Each Placee, by participating in the Placing, agrees that the content of this
Announcement is exclusively the responsibility of the Company and confirms
that it has neither received nor relied on any information (other than the
Publicly Available Information), representation, warranty or statement made by
or on behalf of Shore Capital or the Company or any other person and none of
Shore Capital, the Company nor any other person acting on such person's behalf
nor any of their respective Representatives has or shall have any liability
for any Placee's decision to participate in the Placing based on any other
information, representation, warranty or statement. Each Placee acknowledges
and agrees that it has relied on its own investigation of the business,
financial or other position of the Company in accepting a participation in the
Placing. No Placee should consider any information in this Announcement to be
legal, tax or business advice. Nothing in this paragraph shall exclude the
liability of any person for fraudulent misrepresentation.
Details of the Placing Agreement and the Placing Shares
Shore Capital has today entered into the Placing Agreement with the Company
and Cavendish under which, on the terms and subject to the conditions set out
in the Placing Agreement, Shore Capital, as agent for and on behalf of the
Company, has agreed to use its reasonable endeavours to procure Placees for
the Placing Shares. The Placing is not being underwritten by Shore Capital.
The Placing Agreement contains customary undertakings and warranties given by
the Company to Shore Capital and Cavendish including as to the accuracy of
information contained in this Announcement, to matters relating to the Company
and its business and a customary indemnity given by the Company to Shore
Capital and Cavendish in respect of liabilities arising out of or in
connection with the Placing, Subscription, the BookBuild Offer and/or
Admission.
The Placing Shares will, when issued, be subject to the articles of
association of the Company be credited as fully paid and will rank pari passu
in all respects with the existing Ordinary Shares, including the right to
receive all dividends and other distributions declared, made or paid in
respect of such existing Ordinary Shares after the date of issue of the
Placing Shares.
Lock-up
As part of the Placing, the Company has agreed that it will not for a period
of 180 days after (but including) Admission, directly or indirectly, issue,
offer, sell, lend, pledge, contract to sell or issue, grant any option, right
or warrant to purchase or otherwise dispose of any Ordinary Shares (or any
interest therein or in respect thereof) or other securities of the Company
exchangeable for, convertible into or representing the right to receive
Ordinary Shares or any substantially similar securities or otherwise enter
into any transaction (including derivative transaction) directly or
indirectly, permanently or temporarily, to dispose of any Ordinary Shares or
undertake any other transaction with the same economic effect as any of the
foregoing or announce an offering of Ordinary Shares or any interest therein
or to announce publicly any intention to enter into any transaction described
above. This agreement is subject to certain customary exceptions and does not
prevent the grant or exercise of options under any of the Company's existing
share incentives and share option schemes, or following Admission the issue by
the Company of any Ordinary Shares upon the exercise of any right or option or
the conversion of a security already in existence.

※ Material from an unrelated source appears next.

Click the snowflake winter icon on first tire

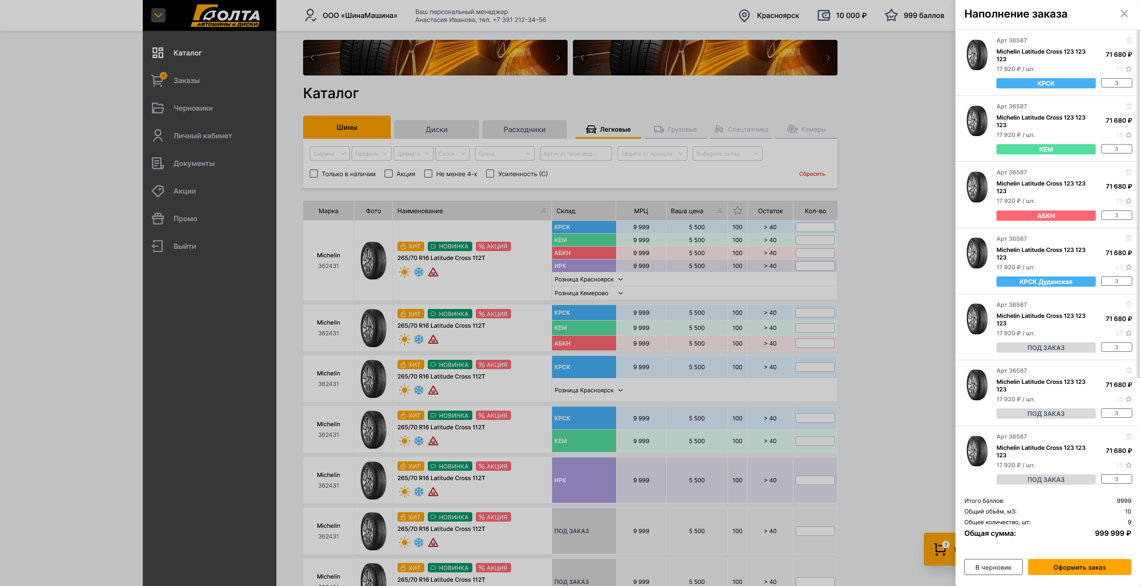[417, 274]
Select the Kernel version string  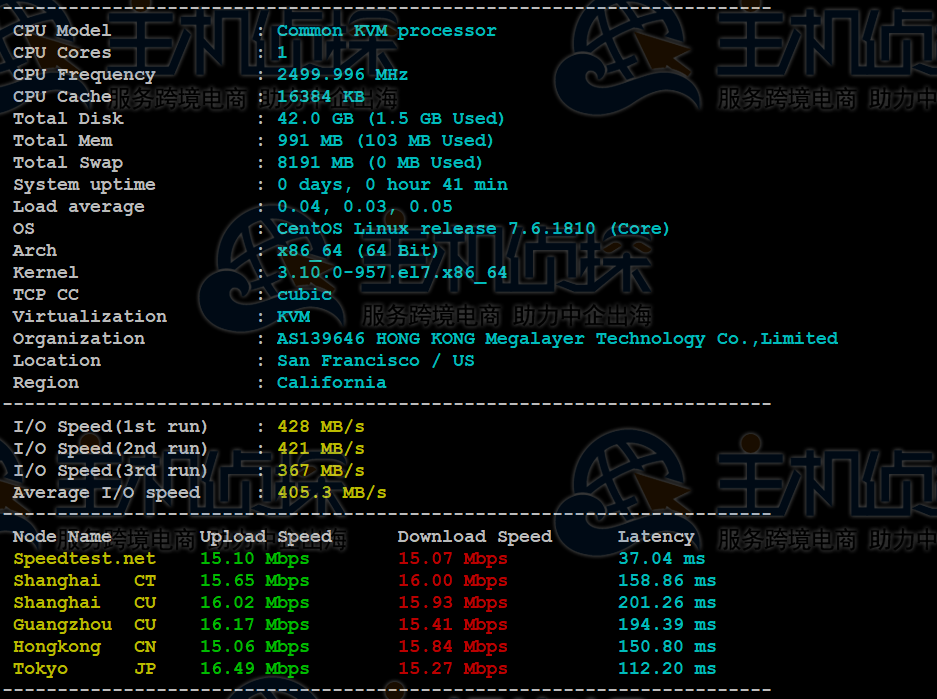coord(392,273)
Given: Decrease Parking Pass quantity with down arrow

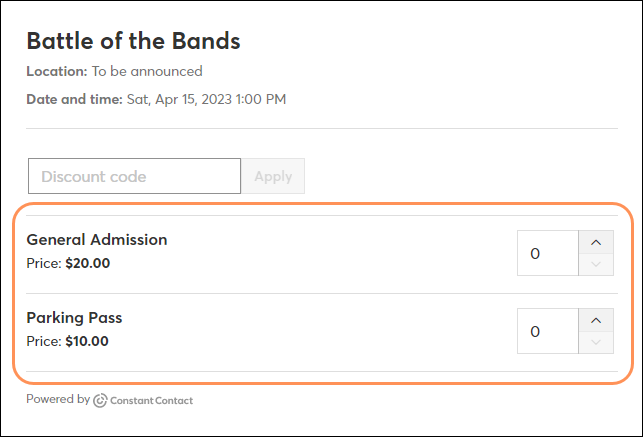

Application for admission to trading
Application will be made to the London Stock Exchange for admission of the
Placing Shares to trading on AIM.
It is expected that Admission will take place on or before 8.00 a.m. on 25
June 2025 and that dealings in the Placing Shares on AIM will commence at the
same time.
The Bookbuilding Process
Shore Capital will commence the Bookbuilding Process to determine demand for
participation in the Placing by Placees immediately following the publication
of this Announcement. This Appendix gives details of the terms and conditions
of, and the mechanics of participation in, the Placing. No commissions will be
paid to Placees or by Placees in respect of any Placing Shares.
Shore Capital and the Company shall be entitled to effect the Placing by such
alternative method to the Bookbuilding Process as they may, in their sole
discretion, determine.
Principal terms of the Bookbuilding Process and Placing
1 Shore Capital is acting as sole bookrunner to the
Placing, as agent for and on behalf of the Company.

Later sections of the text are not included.